Overview:
Currently, agents can only analyze images that I manually include in prompts. When an agent independently searches for an image file within our project, it is unable to analyze its contents.
Proposed Feature:
Allow agents to autonomously analyze images they encounter. This capability would enable the agent to perform actions based on the visual data it observes without manual intervention.
Use Case Examples:
- Automated Screenshot Analysis:
With browser-tools MCP, I automatically capture screenshots of my hot-reloaded Next.js app as the agent implements changes. If the agent could autonomously analyze these screenshots, I could simply instruct it to evaluate the visual output and make necessary modifications without manually providing the latest screenshot after every update. - Iterative Image Generation:
Consider an AI image generation MCP that creates a background image for a website.

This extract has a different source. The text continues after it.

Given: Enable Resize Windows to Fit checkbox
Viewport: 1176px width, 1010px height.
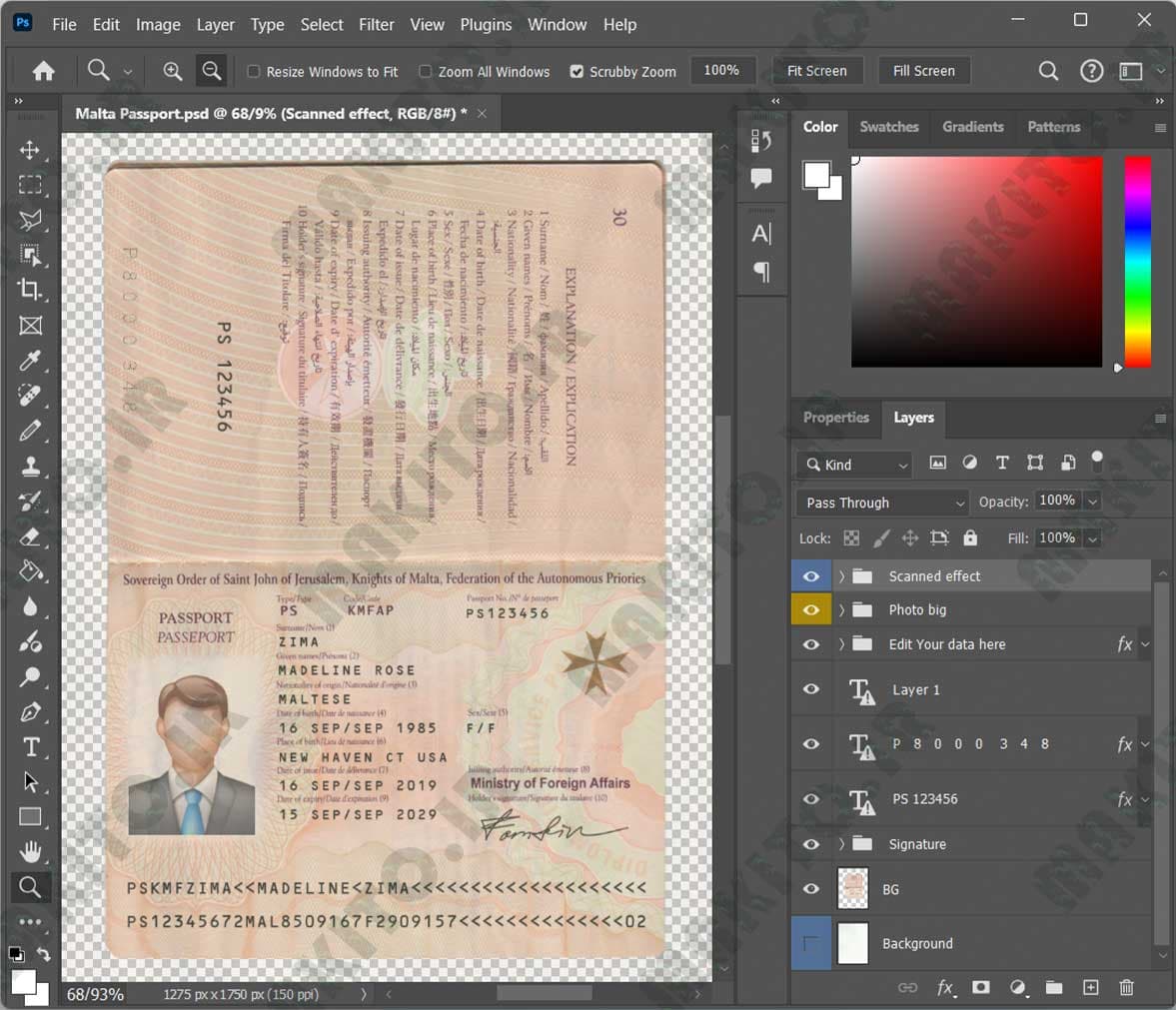Looking at the screenshot, I should point(254,71).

If the agent could analyze the returned image, it could automatically refine its prompts to the MCP. This would enable it to iterate through image generations until achieving the optimal visual result.
Benefits:
- Streamlines workflows by eliminating the need for manual image input.
- Enhances automation capabilities, allowing agents to react dynamically to visual data.
- Opens up a wide range of use cases, from responsive UI adjustments to creative iterative design processes.
I believe adding this feature would significantly enhance the agentās versatility and efficiency in handling visual content.